Top of Exercise data

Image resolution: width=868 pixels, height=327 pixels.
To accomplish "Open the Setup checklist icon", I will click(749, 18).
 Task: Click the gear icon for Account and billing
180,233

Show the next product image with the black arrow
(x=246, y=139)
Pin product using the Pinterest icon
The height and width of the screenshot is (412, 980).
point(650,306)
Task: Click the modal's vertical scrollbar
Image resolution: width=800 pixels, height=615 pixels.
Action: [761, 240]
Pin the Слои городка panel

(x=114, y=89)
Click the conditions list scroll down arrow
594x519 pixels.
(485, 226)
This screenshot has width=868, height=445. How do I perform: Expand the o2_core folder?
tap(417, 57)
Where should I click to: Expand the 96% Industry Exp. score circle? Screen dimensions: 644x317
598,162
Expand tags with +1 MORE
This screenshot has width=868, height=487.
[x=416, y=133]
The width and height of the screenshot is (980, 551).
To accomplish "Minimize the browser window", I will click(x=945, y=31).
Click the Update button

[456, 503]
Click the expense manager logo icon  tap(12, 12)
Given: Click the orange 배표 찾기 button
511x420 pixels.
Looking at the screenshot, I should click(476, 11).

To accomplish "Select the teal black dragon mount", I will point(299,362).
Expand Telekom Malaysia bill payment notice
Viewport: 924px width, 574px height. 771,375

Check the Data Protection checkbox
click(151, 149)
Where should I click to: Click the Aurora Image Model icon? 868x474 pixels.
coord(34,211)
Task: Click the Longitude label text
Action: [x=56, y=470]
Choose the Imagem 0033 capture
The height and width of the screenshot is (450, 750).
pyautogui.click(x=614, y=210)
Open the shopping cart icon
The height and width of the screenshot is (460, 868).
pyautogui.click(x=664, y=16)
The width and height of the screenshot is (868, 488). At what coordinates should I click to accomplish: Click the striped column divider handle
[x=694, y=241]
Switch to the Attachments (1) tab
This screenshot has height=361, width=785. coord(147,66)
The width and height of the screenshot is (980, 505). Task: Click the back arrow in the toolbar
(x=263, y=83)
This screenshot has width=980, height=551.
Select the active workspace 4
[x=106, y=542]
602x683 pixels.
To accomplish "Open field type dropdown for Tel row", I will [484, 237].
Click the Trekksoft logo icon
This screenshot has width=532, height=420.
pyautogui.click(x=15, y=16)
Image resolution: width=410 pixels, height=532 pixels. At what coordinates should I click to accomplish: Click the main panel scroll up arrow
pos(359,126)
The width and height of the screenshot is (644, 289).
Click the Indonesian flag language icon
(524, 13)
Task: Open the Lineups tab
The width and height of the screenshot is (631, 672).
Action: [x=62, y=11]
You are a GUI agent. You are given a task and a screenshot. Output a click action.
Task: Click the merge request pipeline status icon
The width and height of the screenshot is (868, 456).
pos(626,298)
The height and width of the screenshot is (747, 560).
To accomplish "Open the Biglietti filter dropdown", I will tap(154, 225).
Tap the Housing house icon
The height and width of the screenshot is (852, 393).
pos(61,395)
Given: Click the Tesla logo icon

Bottom of Exercise data

## Work required
From the listing above, the lines starting with the one that has "Click the expense" and running through the one that has "Open the shopping cart icon" should be copied exactly, ends included.

## Solution below
Click the expense manager logo icon  tap(12, 12)
Given: Click the orange 배표 찾기 button
511x420 pixels.
Looking at the screenshot, I should click(476, 11).

To accomplish "Select the teal black dragon mount", I will point(299,362).
Expand Telekom Malaysia bill payment notice
Viewport: 924px width, 574px height. 771,375

Check the Data Protection checkbox
click(151, 149)
Where should I click to: Click the Aurora Image Model icon? 868x474 pixels.
coord(34,211)
Task: Click the Longitude label text
Action: [x=56, y=470]
Choose the Imagem 0033 capture
The height and width of the screenshot is (450, 750).
pyautogui.click(x=614, y=210)
Open the shopping cart icon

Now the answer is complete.